ATÉ AGORA, O BL FILIPINO TEM SE DISTANCIADO BASTANTE DO QUE VIMOS EM OUTROS PAÍSES E TEM SIDO ACLAMADO PELO SEU ESTILO NARRATIVO. O QUE VOCÊ ACREDITA SER A RAZÃO DISSO?
JUAN: Primeiro, acho que ao contrário do BL tailandês, essas séries da Filipinas são escritos para TV e não são adaptações de novels. Isso significa que não há outra mídia para agradar e não precisamos encaixar nossas histórias numa que já existe com um grande fandom. Segundo, eu honestamente acho que é porque a maior parte de nossos "BLs" (boto em aspas porque alguns questionam se nossas séries são BLs por serem escritos por homens) são escritos, produzidos e dirigidos por homens gays. Também tem mais esforço dos criadores locais de colocar atores queers para os papéis. Assim se torna mais autêntico e com mais nuances porque a equipe tem um entendimento mais profundo da história que contam - pois já viveram isso eles mesmos.

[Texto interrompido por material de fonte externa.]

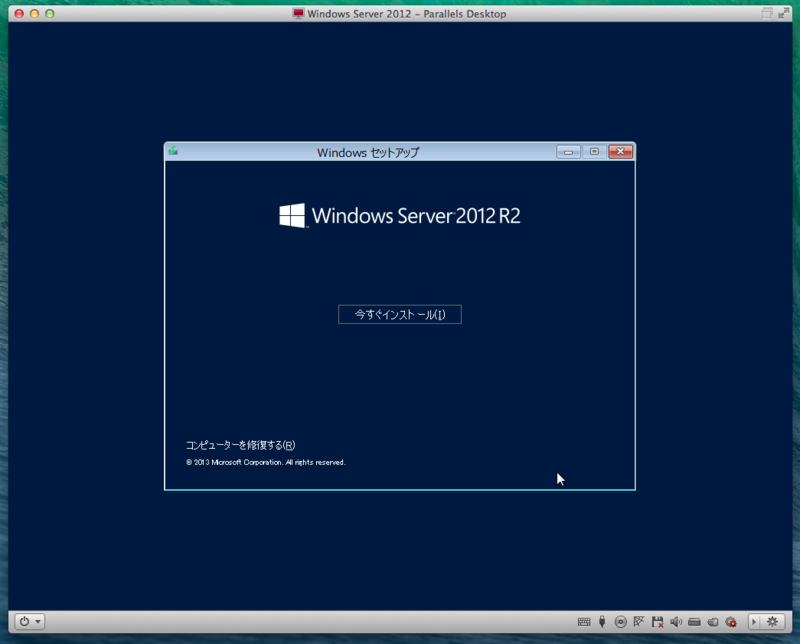Open the USB device icon menu

[x=602, y=622]
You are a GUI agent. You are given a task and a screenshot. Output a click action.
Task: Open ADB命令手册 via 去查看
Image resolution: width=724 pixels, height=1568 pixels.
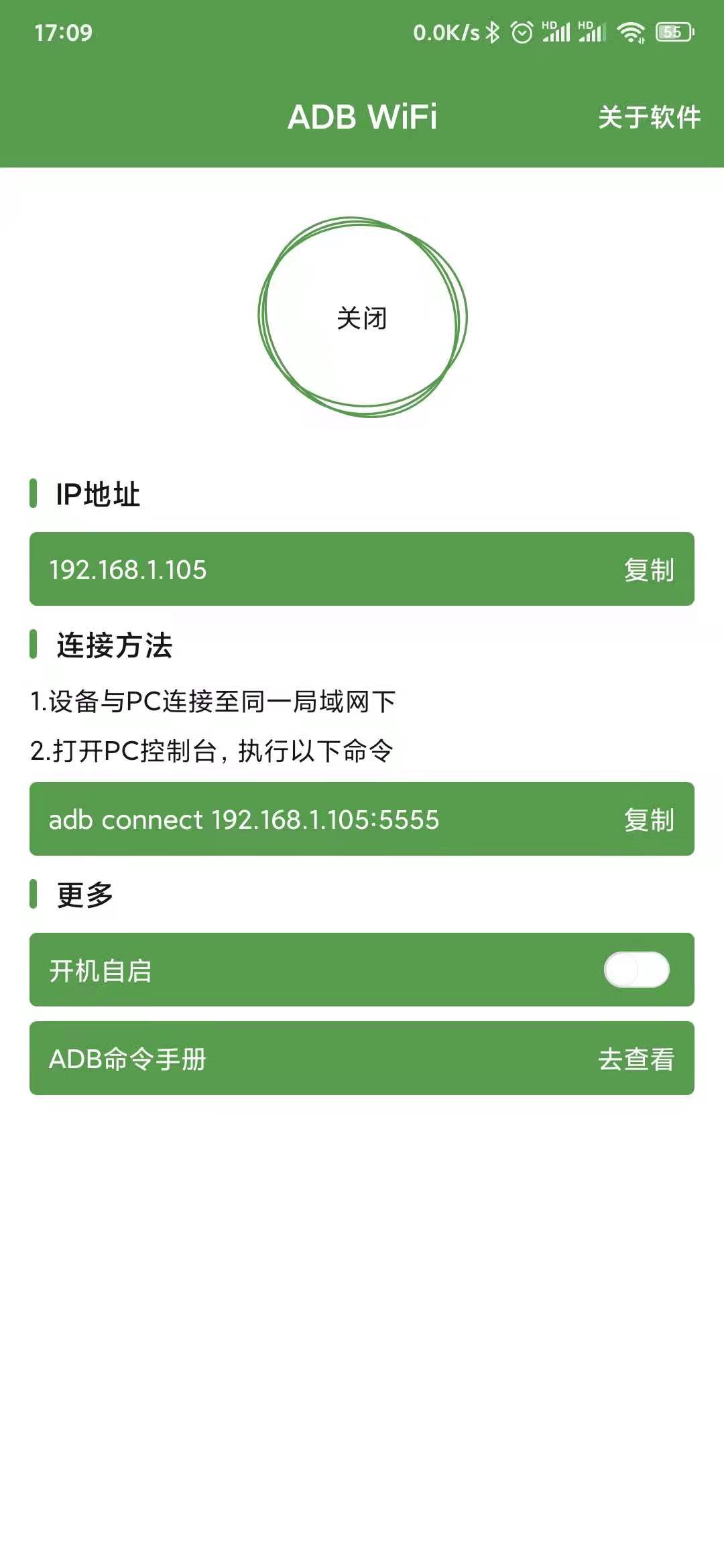637,1059
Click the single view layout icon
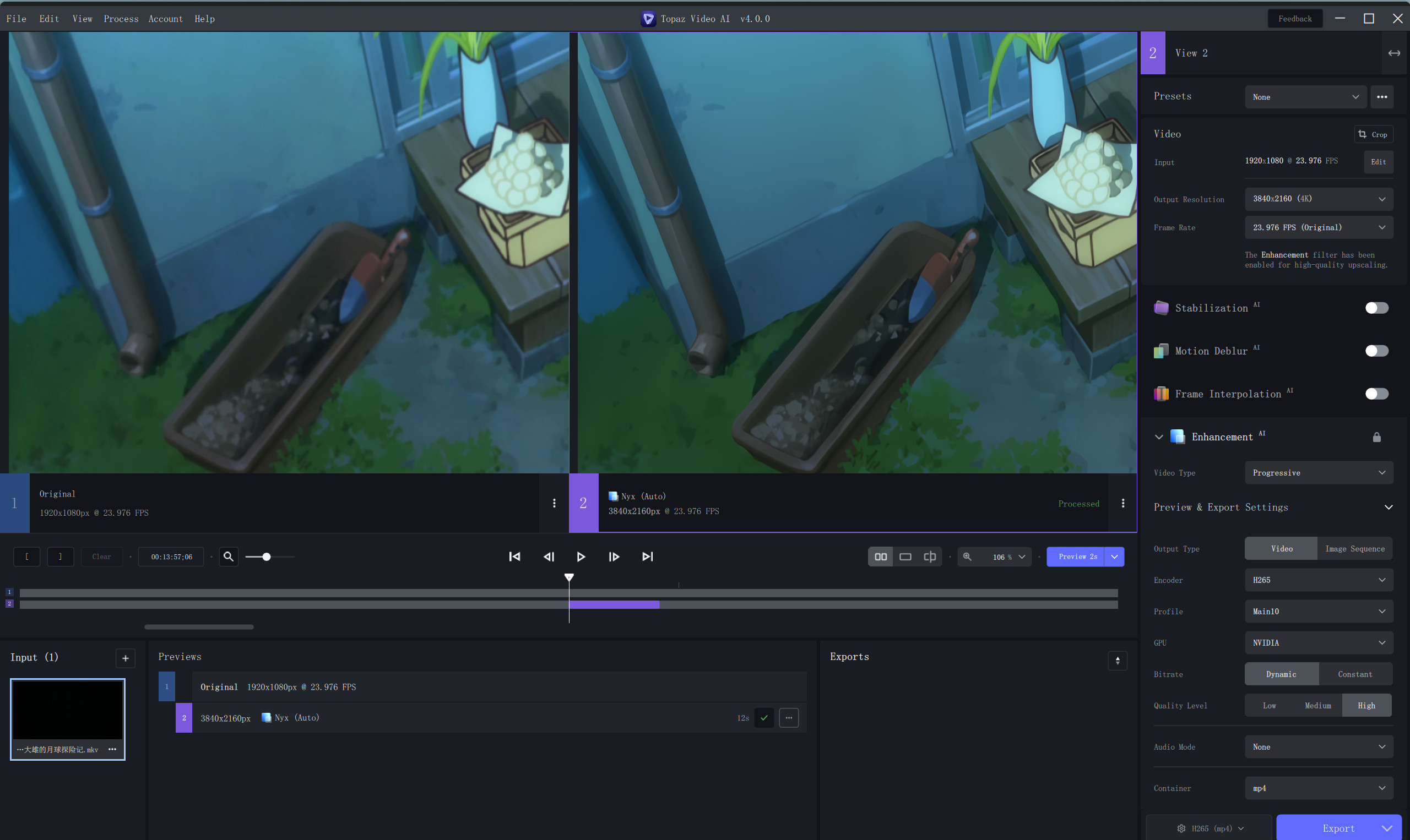The width and height of the screenshot is (1410, 840). (x=905, y=557)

A MAIOR PARTE DAS EQUIPES DOS MAIS FAMOSOS BL FILIPINOS (INCLUINDO OS ATORES) JÁ TRABALHARAM ANTES EM OUTROS PROJETOS. PODEMOS ESPERAR CROSSOVERS NO FUTURO?
JUAN: Eu espero que sim! Na verdade já atuei em um curta de Petersen Vargas que dirigiu "Hello Stranger"! Nossa indústria de filmes é bem pequena e eu amo como torcemos um pelo outro!

PODEMOS ESPERAR MAIS HISTÓRIAS DIFERENTES DO GLOBE STUDIOS E DE VOCÊ?
JUAN: Ah, definitivamente. Eu tenho outro projeto engatilhado com Globe Studios, um projeto mais antigo (mas mais difícil de produzir) que "Gaya Sa Pelikula". Estou animado por finalmente fazê-lo acontecer. Mas a parte disso, eu sei que Globe Studios tem mais projetos na manga - alguns envolvendo amigos meus - então estou animado para esses também.